* WHAT IS BEING ASKED: Word for word, please copy the listing below, with its pictures left out.

* DATA:
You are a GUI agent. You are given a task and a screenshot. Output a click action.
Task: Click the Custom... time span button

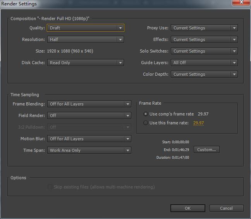[x=206, y=149]
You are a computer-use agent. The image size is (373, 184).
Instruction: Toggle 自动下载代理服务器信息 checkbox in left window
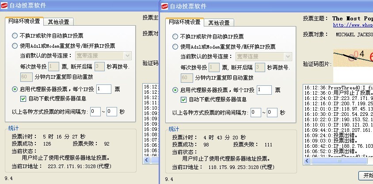point(24,99)
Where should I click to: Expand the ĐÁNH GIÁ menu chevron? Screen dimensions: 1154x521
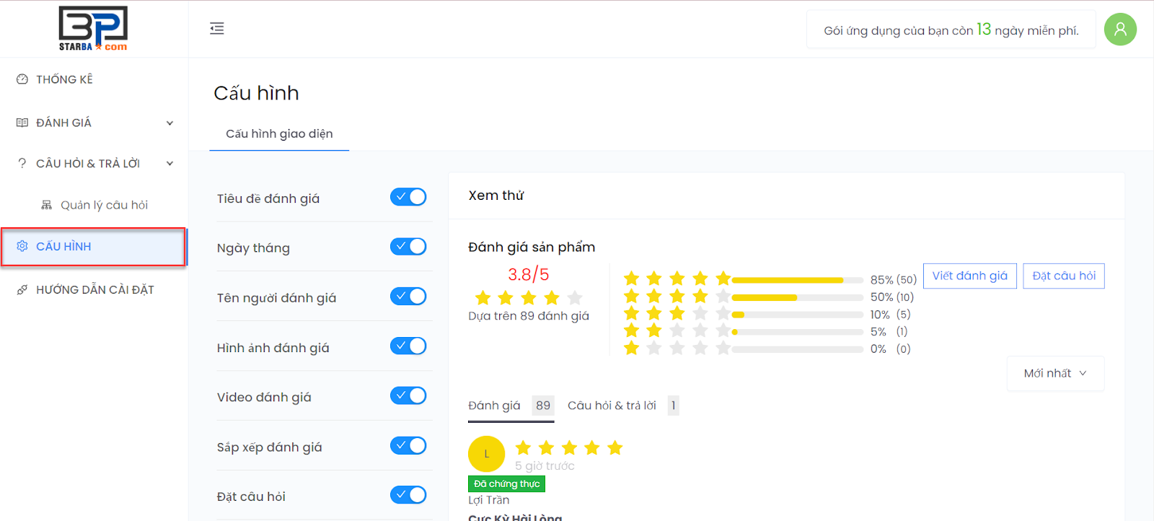169,123
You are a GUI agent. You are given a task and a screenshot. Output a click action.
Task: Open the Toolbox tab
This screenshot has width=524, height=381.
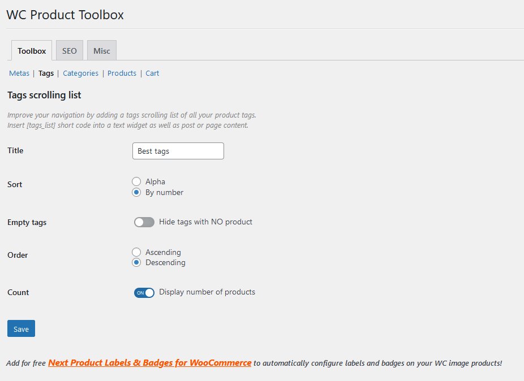point(32,51)
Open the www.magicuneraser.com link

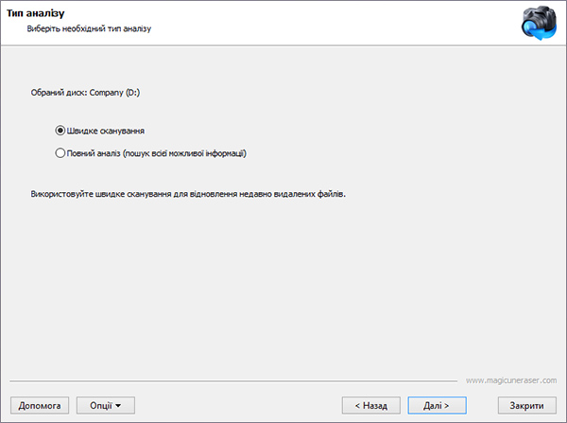tap(511, 380)
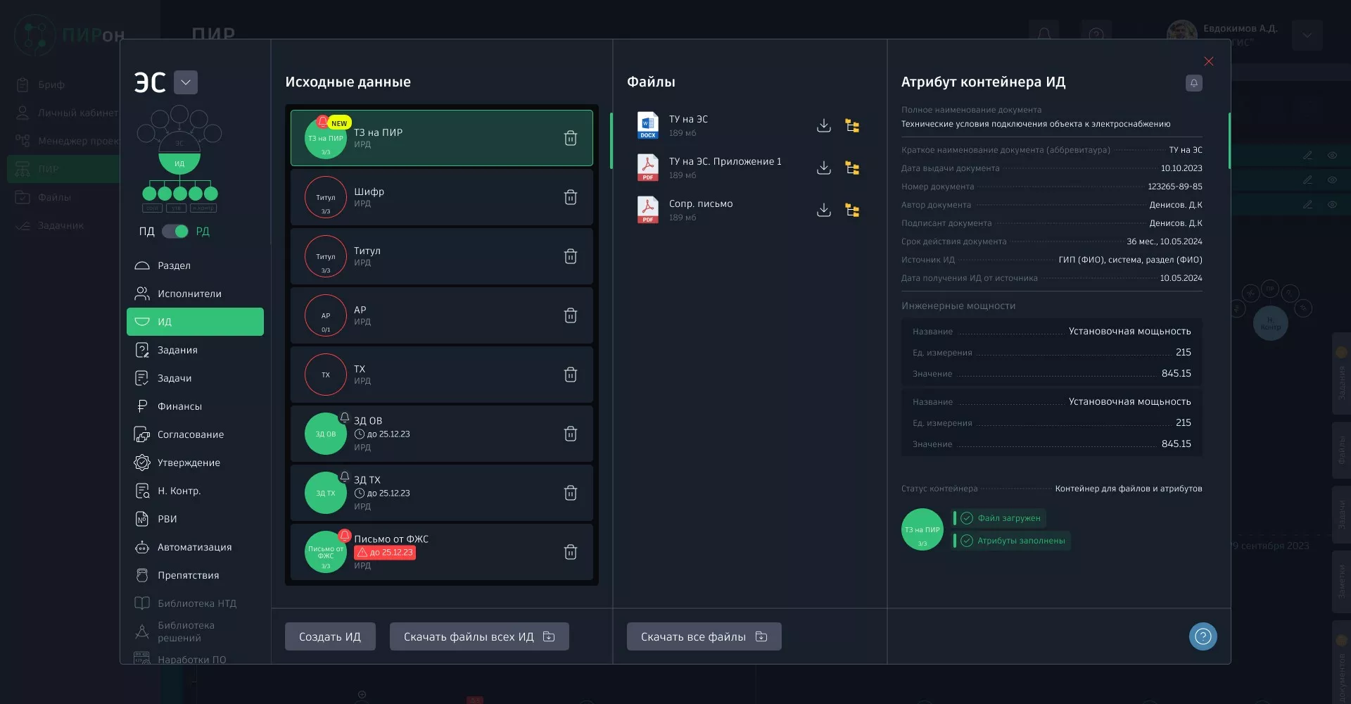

* EXERCISE OUTPUT:
You are a GUI agent. You are given a task and a screenshot. Output a click action.
Task: Click the Custom... time span button

[x=206, y=149]
You are a computer-use agent. The image size is (373, 184).
Instruction: Toggle 自动下载代理服务器信息 checkbox in left window
point(24,99)
Where should I click to: Expand the ĐÁNH GIÁ menu chevron? Screen dimensions: 1154x521
169,123
You are a GUI agent. You are given a task and a screenshot. Output a click action.
Task: Open the Toolbox tab
This screenshot has width=524, height=381.
point(32,51)
Open the www.magicuneraser.com link

tap(511, 380)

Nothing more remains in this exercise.